Price-to-Earnings, or P/E ratio, is a headline measure of a company’s value which allows it to be compared to others on a like-for-like basis. It also allows investors to evaluate a company’s value trajectory over time.
You may also hear P/E ratio called “earnings multiple” or “price multiple”, which underscores how this vital indicator is calculated. P/E is arrived at by dividing a company’s current share price by its Earnings Per Share (EPS).
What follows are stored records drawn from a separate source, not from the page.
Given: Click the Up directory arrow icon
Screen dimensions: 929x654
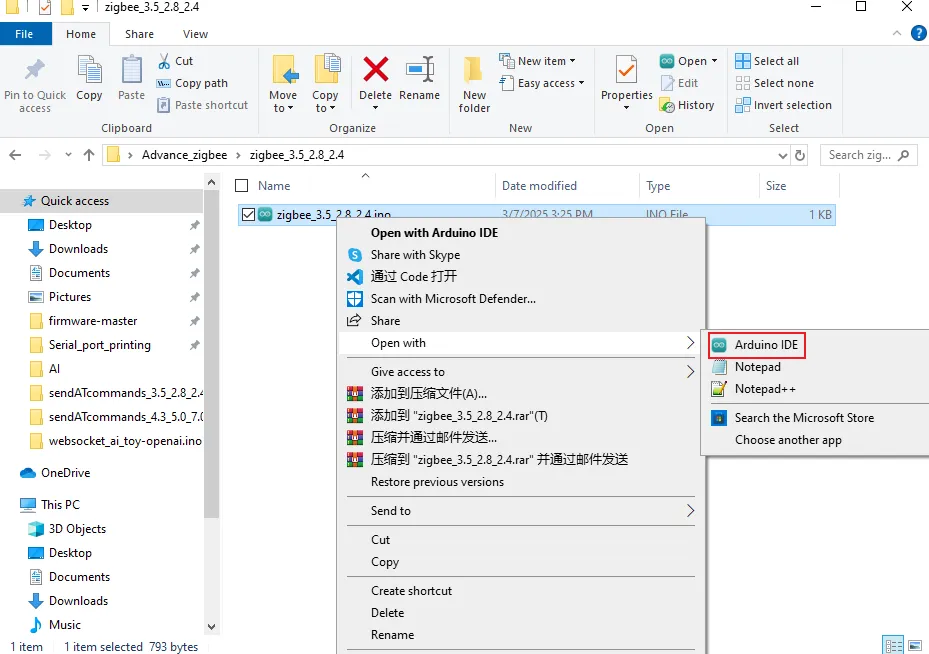Looking at the screenshot, I should (x=89, y=155).
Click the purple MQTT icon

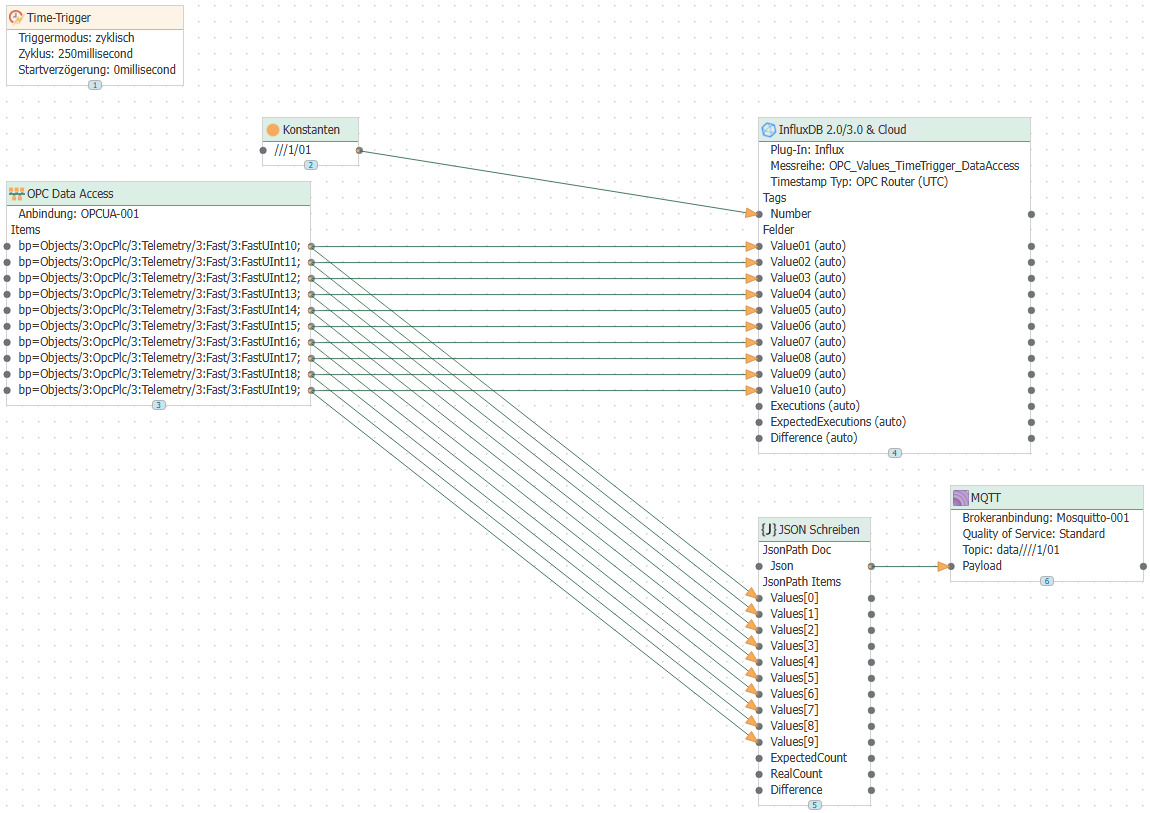tap(960, 498)
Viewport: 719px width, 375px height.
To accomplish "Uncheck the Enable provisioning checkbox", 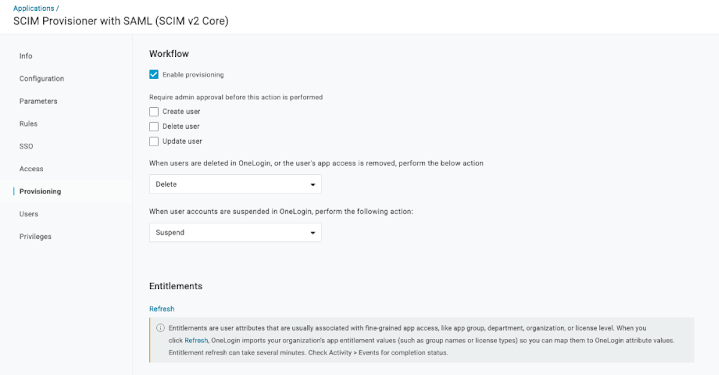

The current share price is of course easily found via the company’s stock market ticker, but the latter may take two (or three) different forms.
Trailing EPS looks at performance over the past 12 months and is hence know as TTM (Trailing Twelve Months).
The forward-looking or projected EPS is the really the company’s best guess of how it will do and is usually given in its regular earnings statement before being picked apart by analysts.
A third and slightly less usual way of looking at EPS is to combine the actual and projected numbers from the preceding and forthcoming two quarters.
For pretty obvious reasons, investors often prefer to look at trailing EPS because this deals with objective fact, rather than the state of play the company wishes to project to the markets. They may be overly optimistic or contrariwise pessimistic so that the company can say that it has beaten estimates and so attract positive press. However, as all investors know, past performance is no reliable indicator of the future, and it is very possible to get things wrong by looking in the rear-view mirror only.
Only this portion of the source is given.